◆ **文書抜粋**:
中医鍼灸学~四診雑感~
四診雑感 その1「望んで之を知る」
授業では本校独自の授業「古典鍼灸書講読」や「臨床実習」などを受け持っておりますが、本来、私は街のハリ師なのです。文京区 の××で開業してもう20年になります。
毎日、少数の人を相手に治療を行っています。流行らないということもあるのですが、生来、ぶきっちょで、あまり多人数を治療できません。
10年ほど前に、あるメジャーの週刊誌で、半年間、月に1回、針灸健康コーナーを担当したことがあり、その時は毎日、治療を受けたいという電話が殺到したのですが、かなりの部分、お断りしてしまったことがあります。
私の妻は「あなたは商売がへただ」とよく言います。でも、人それぞれのポリシーがありますから、止むを得ないことだと思います。少ない分だけ一人一人の患者さんと、時間をかけてお付き合いすることができます。
特に私が立脚している中医針灸学では、四診合参といって望聞問切の四つの診察法で数多くの身体情報を集め、それに基づいて証(治療時の患者さんの病態を識別すること)を組み立てますから、来院された患者さんをこまかく観察することから、治療を開始いたします。

◆ **提供項目**:
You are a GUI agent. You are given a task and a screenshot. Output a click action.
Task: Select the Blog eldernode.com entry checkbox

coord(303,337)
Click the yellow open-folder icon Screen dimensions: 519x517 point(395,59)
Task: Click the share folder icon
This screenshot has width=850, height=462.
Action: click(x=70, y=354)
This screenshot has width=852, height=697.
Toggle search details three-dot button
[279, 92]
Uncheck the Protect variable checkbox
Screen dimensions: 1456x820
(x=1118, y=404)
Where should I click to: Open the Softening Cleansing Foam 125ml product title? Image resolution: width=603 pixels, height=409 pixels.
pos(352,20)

◆ **作業内容**: 四診雑感についての文章を、一字も変えずに全文書き出してください。 これらの項目は今回の作業では使いません。

◆ **回答**:
中医鍼灸学~四診雑感~
四診雑感 その1「望んで之を知る」
授業では本校独自の授業「古典鍼灸書講読」や「臨床実習」などを受け持っておりますが、本来、私は街のハリ師なのです。文京区 の××で開業してもう20年になります。
毎日、少数の人を相手に治療を行っています。流行らないということもあるのですが、生来、ぶきっちょで、あまり多人数を治療できません。
10年ほど前に、あるメジャーの週刊誌で、半年間、月に1回、針灸健康コーナーを担当したことがあり、その時は毎日、治療を受けたいという電話が殺到したのですが、かなりの部分、お断りしてしまったことがあります。
私の妻は「あなたは商売がへただ」とよく言います。でも、人それぞれのポリシーがありますから、止むを得ないことだと思います。少ない分だけ一人一人の患者さんと、時間をかけてお付き合いすることができます。
特に私が立脚している中医針灸学では、四診合参といって望聞問切の四つの診察法で数多くの身体情報を集め、それに基づいて証(治療時の患者さんの病態を識別すること)を組み立てますから、来院された患者さんをこまかく観察することから、治療を開始いたします。